>> BEGIN Excerpted text

In the US, apprenticeship is gaining momentum as an effective workforce development strategy. Now, Go Virginia Region 3 is strategizing how to leverage this practice across the Region. Nationally and locally, employers from countless industries are in a desperate search for employees with skills that fit their company’s needs. The combination of hands-on experience, classroom training and a paycheck are enticing policymakers and workforce stakeholders to reexamine and reinvigorate apprenticeship efforts.
The Institute for Advanced Learning and Research (IALR) was tasked with helping Region 3 identify best practice models for apprenticeship programs. IALR also engaged the National Fund for Workforce Solutions as part of this research. The organizations visited Virginia facilities like Siemens, Newport News Shipbuilding and Phillip Morris. They also looked at North Carolina-based MSI Specialties, Inc. and, a leading example more than 4,000 miles away, Germany-based auto parts manufacturer Schaeffler. In addition, a survey of employers in the Region 3 footprint was conducted. The study task force learned that the private sector must have a defined workforce need, apprenticeship efforts must be driven by the employer and supported at every level within the company.
In Region 3, during a period from April to September of 2018:
- An average of 2,536 apprenticeship are listed for Virginia, according to the Virginia Department of Labor and Industry (DOLI).
- Region 3 employers offered an average of 74 apprenticeships, representing approximately 2.9% of the total number of active apprenticeship postings in Virginia. Given that Region 3 comprises 4.4% of Virginia’s population, the number of apprenticeships has room to grow, but what’s more significant is that the diversity of apprenticeship positions is lacking and provides additional opportunities for growth.
- There was and is significant opportunity to expand apprenticeships within Region 3.
The Region 3 survey showed that the majority of employers:
- Believe apprenticeships help meet demand for skilled labor and assist with recruitment and retention.
- Do not believe apprenticeships increase accidents, are difficult to establish or take too long.
- Feel uncertain about the cost of apprenticeship, employers currently using apprenticeships provide financial support for related instruction (75%) and wages while attending class (69%), best practices that improve retention.
- Expressed interested in offering apprenticeships in the near term – within three years.

>> END Excerpted text
>> BEGIN Dataset records

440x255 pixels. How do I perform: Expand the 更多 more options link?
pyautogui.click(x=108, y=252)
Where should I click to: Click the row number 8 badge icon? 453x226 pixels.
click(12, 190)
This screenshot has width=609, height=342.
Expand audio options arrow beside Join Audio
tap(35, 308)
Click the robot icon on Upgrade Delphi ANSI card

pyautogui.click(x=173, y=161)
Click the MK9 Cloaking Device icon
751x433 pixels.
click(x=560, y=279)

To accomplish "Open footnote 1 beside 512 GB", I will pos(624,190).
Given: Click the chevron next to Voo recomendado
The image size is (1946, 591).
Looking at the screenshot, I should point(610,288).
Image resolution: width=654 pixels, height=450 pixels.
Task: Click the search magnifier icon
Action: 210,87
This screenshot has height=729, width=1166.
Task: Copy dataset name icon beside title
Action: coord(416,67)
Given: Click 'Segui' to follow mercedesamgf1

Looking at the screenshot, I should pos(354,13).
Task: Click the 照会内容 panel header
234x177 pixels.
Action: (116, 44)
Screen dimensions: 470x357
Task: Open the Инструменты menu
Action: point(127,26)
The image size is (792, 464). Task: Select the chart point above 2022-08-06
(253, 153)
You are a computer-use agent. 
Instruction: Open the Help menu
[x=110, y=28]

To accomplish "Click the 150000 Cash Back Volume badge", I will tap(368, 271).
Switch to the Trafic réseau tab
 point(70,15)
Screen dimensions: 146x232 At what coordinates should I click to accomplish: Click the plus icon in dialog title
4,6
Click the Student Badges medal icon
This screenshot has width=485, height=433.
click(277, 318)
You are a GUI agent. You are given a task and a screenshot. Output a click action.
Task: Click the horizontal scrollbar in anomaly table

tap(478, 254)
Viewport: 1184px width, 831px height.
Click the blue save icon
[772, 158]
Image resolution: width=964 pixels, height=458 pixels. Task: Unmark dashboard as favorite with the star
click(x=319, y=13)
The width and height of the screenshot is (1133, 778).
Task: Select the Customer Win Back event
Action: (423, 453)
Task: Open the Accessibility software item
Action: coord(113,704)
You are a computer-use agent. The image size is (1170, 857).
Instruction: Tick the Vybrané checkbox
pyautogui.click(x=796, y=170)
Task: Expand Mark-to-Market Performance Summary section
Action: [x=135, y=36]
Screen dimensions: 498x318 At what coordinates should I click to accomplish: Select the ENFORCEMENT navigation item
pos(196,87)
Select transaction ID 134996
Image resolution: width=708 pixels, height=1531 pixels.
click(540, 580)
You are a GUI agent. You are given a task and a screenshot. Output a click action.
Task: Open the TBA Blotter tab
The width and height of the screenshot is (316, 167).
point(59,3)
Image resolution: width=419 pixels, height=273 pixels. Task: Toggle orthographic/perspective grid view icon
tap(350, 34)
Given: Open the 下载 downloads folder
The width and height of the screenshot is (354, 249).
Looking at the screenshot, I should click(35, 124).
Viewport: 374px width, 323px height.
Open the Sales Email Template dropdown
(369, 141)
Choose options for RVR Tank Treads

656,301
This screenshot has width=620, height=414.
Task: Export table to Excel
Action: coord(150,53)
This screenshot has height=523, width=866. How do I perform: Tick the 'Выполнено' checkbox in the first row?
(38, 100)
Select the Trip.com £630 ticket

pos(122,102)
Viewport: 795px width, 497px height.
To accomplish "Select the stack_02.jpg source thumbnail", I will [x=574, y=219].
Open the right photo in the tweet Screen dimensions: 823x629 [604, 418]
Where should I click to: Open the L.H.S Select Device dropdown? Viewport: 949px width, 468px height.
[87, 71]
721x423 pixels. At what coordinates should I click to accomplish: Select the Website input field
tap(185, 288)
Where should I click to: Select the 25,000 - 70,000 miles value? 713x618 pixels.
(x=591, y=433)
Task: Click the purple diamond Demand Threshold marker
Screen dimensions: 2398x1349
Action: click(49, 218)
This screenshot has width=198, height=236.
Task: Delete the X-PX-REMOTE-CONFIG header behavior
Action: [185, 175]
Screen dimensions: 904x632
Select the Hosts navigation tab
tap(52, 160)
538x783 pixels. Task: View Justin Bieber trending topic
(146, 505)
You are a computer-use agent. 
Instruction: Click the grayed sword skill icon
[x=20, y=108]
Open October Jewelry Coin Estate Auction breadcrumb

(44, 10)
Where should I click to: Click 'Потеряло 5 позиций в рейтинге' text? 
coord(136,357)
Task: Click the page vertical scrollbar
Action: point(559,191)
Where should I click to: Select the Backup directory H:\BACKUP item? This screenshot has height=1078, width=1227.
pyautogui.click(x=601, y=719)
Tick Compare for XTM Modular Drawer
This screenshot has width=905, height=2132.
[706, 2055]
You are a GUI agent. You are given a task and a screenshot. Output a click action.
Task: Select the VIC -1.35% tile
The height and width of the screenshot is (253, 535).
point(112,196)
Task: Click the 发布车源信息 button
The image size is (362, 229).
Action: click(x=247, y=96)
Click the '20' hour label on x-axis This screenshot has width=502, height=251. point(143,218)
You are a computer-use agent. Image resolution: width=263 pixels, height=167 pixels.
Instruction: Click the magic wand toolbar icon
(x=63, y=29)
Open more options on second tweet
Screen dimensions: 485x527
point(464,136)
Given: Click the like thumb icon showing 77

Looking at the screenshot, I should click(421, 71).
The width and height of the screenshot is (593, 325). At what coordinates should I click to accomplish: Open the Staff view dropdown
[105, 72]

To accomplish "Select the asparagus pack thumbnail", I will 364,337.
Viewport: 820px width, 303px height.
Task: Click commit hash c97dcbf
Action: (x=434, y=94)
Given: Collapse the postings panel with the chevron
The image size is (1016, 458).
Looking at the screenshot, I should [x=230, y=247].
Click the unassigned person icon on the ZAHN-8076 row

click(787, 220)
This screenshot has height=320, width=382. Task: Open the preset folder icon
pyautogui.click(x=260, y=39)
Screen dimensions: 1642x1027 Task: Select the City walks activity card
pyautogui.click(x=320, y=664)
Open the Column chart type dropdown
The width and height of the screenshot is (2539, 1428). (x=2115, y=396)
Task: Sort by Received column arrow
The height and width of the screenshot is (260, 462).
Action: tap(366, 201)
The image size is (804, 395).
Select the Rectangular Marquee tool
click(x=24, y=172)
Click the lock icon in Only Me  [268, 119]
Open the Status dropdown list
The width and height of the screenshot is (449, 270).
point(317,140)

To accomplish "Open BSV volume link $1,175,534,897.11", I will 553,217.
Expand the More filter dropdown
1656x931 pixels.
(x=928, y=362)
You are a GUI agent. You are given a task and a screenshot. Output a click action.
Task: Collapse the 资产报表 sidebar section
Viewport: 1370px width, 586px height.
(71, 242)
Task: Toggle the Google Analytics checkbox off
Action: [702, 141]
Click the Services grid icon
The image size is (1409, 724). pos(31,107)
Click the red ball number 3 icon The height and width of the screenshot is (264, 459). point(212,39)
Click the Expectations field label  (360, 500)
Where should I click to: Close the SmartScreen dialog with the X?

>> END Dataset records

# Complete the following
a. Decide whether each statement agrees with the Region 3 apprenticeship passage, answering yes or no and quoting the words that settle it: (i) IALR engaged the National Fund for Workforce Solutions for its research; (ii) Region 3 makes up 2.9% of Virginia's population; (iii) most surveyed employers think apprenticeships are difficult to establish.
b. Write out the stretch of the Region 3 apprenticeship passage from "- Region 3 employers" through "take too long.".
This data comes from a different source than the Region 3 apprenticeship passage.

# Task answers
a.
(i) Yes: "IALR also engaged the National Fund for Workforce Solutions as part of this research."
(ii) No: "Given that Region 3 comprises 4.4% of Virginia’s population"
(iii) No: "Do not believe apprenticeships increase accidents, are difficult to establish or take too long."

b.
- Region 3 employers offered an average of 74 apprenticeships, representing approximately 2.9% of the total number of active apprenticeship postings in Virginia. Given that Region 3 comprises 4.4% of Virginia’s population, the number of apprenticeships has room to grow, but what’s more significant is that the diversity of apprenticeship positions is lacking and provides additional opportunities for growth.
- There was and is significant opportunity to expand apprenticeships within Region 3.
The Region 3 survey showed that the majority of employers:
- Believe apprenticeships help meet demand for skilled labor and assist with recruitment and retention.
- Do not believe apprenticeships increase accidents, are difficult to establish or take too long.